October 7, 2012 - Twenty-seventh Sunday in Ordinary Time

Genesis 2:18-24
Psalm 128:1-6
Hebrews 2:9-11
Mark 10:2-16


So the election is in less than a month. Let me begin by saying what I am not going to say: I am not going to tell you who to vote for. When I was ordained, the bishop handed me the book of the Gospels and he said, “Receive the Gospel of Christ, whose herald you have become. Believe what you read, teach what you believe, practice what you teach.” That is why I am called to do, and nowhere in the Gospels does it specify who you should vote for. I suppose in order for me to say that, there would have to be somebody on the ballot who perfectly exemplified the Gospel like Jesus or Mary. If they were running, I would endorse them. I am also not going to talk about a specific issue, like what the capital gains tax rate should be. First of all, because I have no idea. Secondly, because it does not say anywhere in the Gospel what it should be. It does say to pay your taxes, and it says to take care of the poor, but it is for the experts to determine how to apply these principles into specific laws.

But then, in this Gospel today, there is an issue. It is right here, and those of you who know how this works, know that it is not as if we choose the readings each week and read whatever we feel like. It says right here: the 27th Sunday in Ordinary Time, year B, which happens to be this Sunday in this year. It is a cycle, and we flip to this page, and it is time to read this reading. It is not as if we wanted to talk about marriage this weekend, but God in his wisdom, in the cycle given to us by the Church, has given this to us, and I would be remiss if I read this reading without talking about marriage. I would be failing in my mandate, if we did not talk about it.

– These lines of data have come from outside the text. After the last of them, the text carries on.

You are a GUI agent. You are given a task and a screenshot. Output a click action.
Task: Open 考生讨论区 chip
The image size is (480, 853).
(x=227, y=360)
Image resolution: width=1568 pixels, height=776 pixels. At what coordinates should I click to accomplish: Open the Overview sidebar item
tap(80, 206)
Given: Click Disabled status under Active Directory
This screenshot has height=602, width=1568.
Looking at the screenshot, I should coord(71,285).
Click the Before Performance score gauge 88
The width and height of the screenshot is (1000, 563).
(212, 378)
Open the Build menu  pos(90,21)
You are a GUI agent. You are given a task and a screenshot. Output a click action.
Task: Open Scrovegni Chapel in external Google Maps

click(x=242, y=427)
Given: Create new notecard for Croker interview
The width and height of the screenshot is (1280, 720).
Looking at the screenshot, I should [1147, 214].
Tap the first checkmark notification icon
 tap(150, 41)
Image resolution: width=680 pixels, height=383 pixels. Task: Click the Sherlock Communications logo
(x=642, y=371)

But it is very difficult. Just last Sunday someone told me that they have two nephews who are both gay, and “God doesn't make trash.” That is so true. He does not. Every single person is a child of God. Everyone is loved by God, and therefore has a right to our love. If it seems as if anything the Catholic Church has ever said suggests that we think that people are trash, then we are saying it wrong or people are hearing it wrong somehow. Hatred of people is not the truth.

Nevertheless, we have to be faithful to the truth. There are some obvious truths. I am not talking about political opinions. I mean obvious, factual, indisputable truths: male and female go together in a way that male and male do not. This is indisputable. If anyone disagrees, they are lying to themselves. I am not saying yet where to go with that; I am just saying that we should begin with the truth, because if we do not begin with the truth, where are we going to end up? Another indisputable truth is that the foundation of marriage is sex. That is not all marriage is, but I am not married to my best friend; I am not married to someone I like to go on vacation with. What makes people married is that act that only a man and a woman can do, and the children that come from it.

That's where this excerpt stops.